Your copy should match the listing below exactly, except that it holds no images.

··· SUPPLIED DATA

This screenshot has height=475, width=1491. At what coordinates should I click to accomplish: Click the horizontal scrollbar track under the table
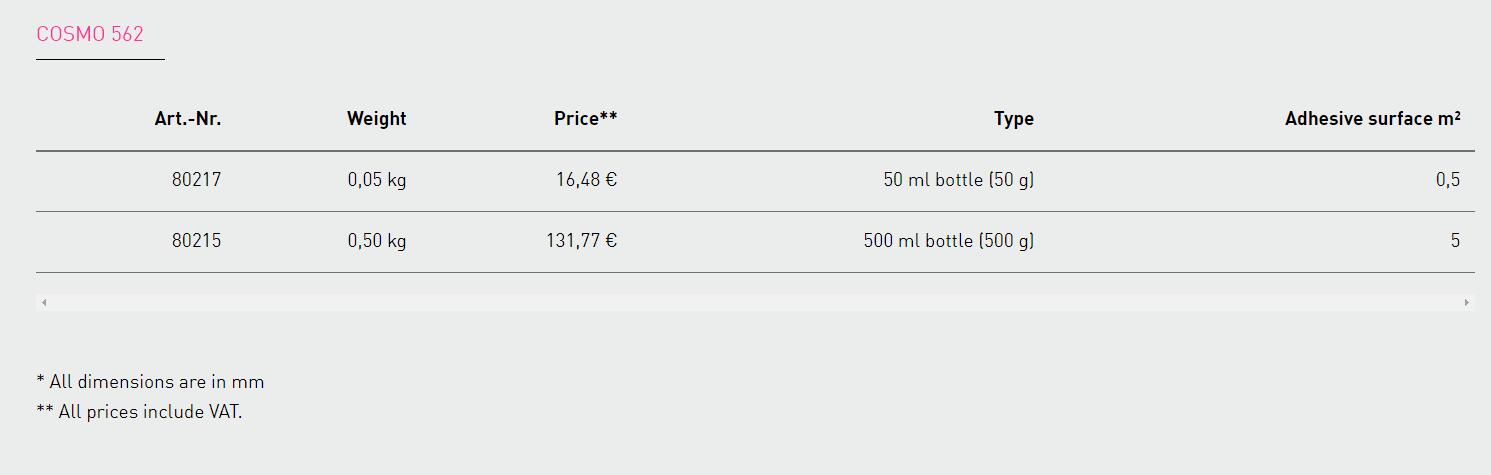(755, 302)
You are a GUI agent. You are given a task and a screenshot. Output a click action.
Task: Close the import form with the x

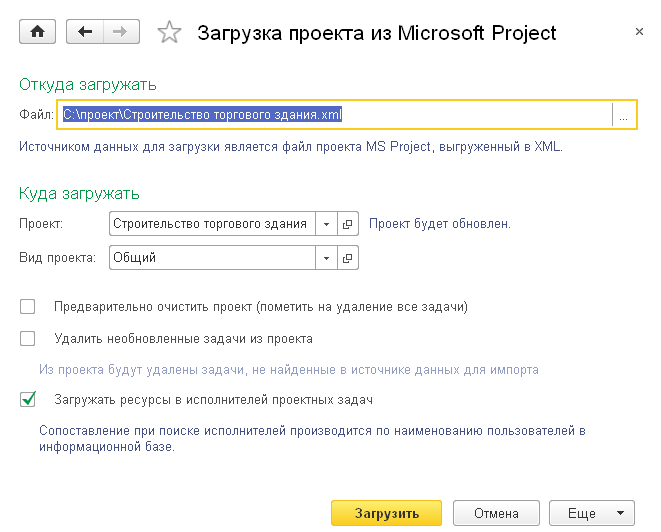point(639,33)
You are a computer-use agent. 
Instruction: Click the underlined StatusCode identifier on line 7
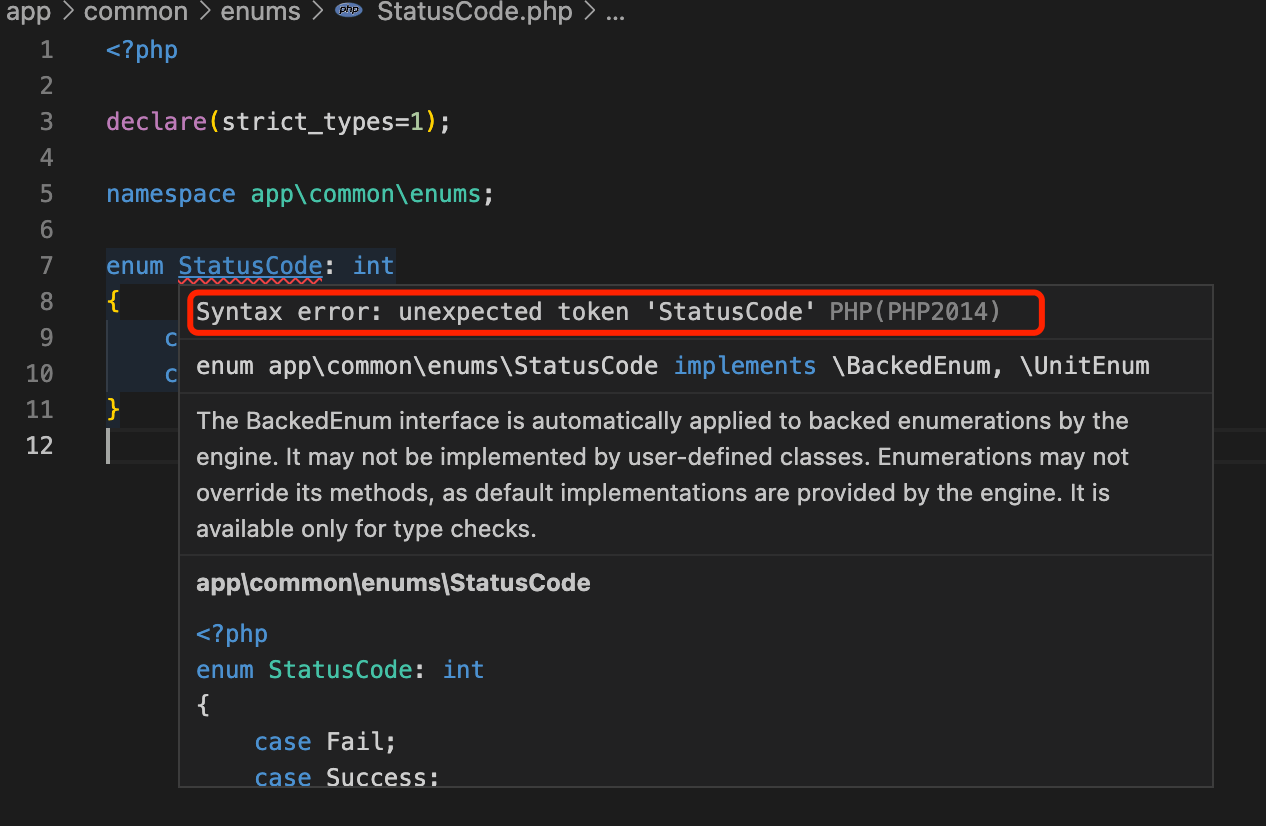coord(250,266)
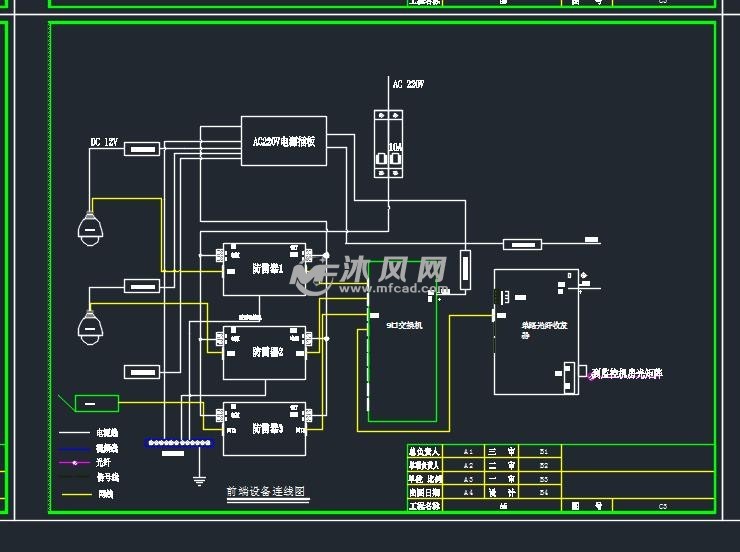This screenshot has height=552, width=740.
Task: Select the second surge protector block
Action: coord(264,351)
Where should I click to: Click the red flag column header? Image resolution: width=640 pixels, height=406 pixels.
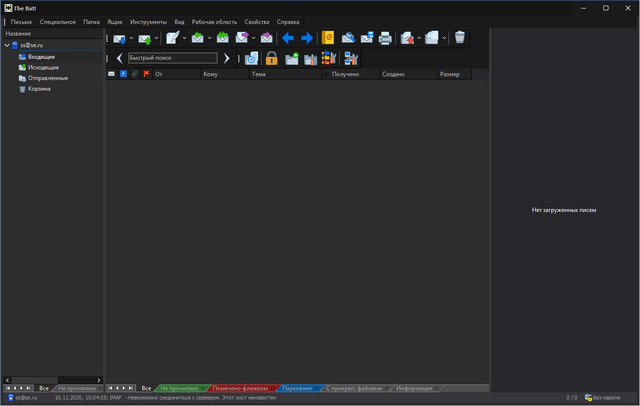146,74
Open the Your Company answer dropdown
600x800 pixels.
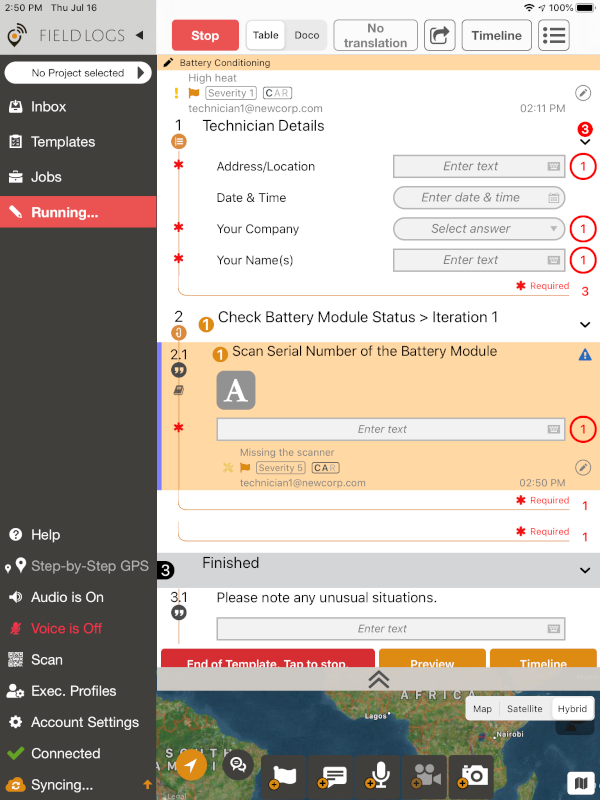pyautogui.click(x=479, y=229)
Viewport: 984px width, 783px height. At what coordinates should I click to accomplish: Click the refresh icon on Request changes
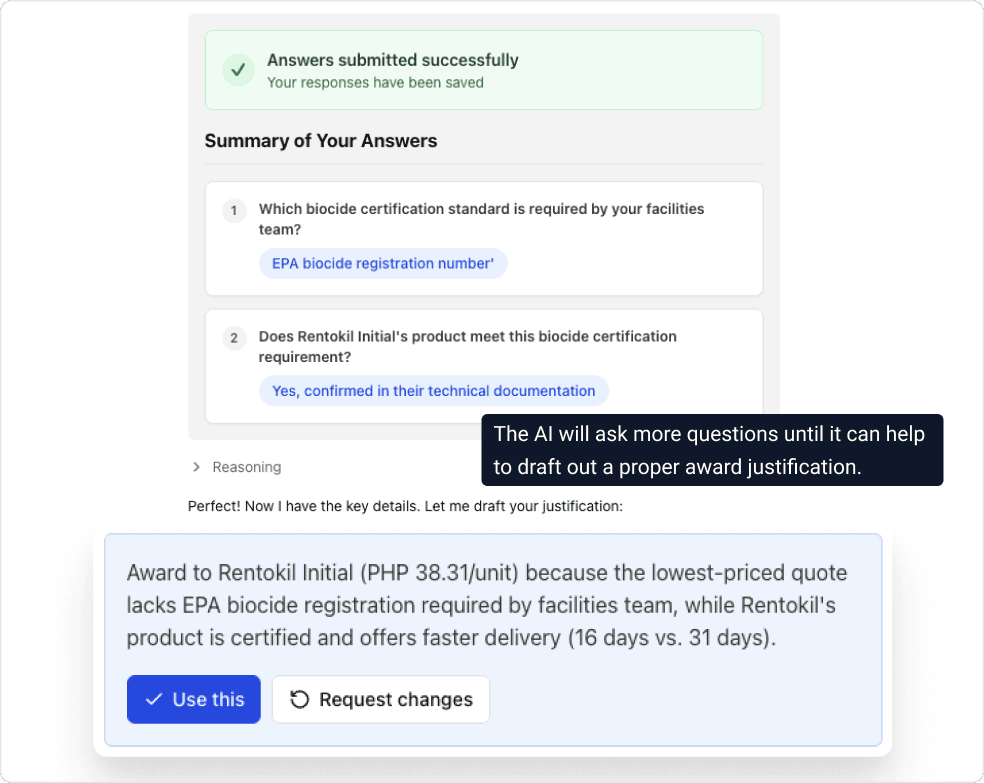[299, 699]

······

▸ **PROBLEM SOLUTION**:
This screenshot has height=475, width=1491. At what coordinates should I click to accomplish: Click the horizontal scrollbar track under the table
(755, 302)
You are a GUI agent. You are given a task and a screenshot. Output a click action.
Task: Close the import form with the x

point(639,33)
You are a computer-use agent. 
Instruction: Click the underlined StatusCode identifier on line 7
coord(250,266)
This screenshot has height=552, width=740.
Task: Select the second surge protector block
Action: coord(264,351)
Where should I click to: Click the red flag column header? Image resolution: width=640 pixels, height=406 pixels.
146,74
Open the Your Company answer dropdown
600x800 pixels.
pyautogui.click(x=479, y=229)
Viewport: 984px width, 783px height. At what coordinates should I click to accomplish: Click the refresh icon on Request changes
[299, 699]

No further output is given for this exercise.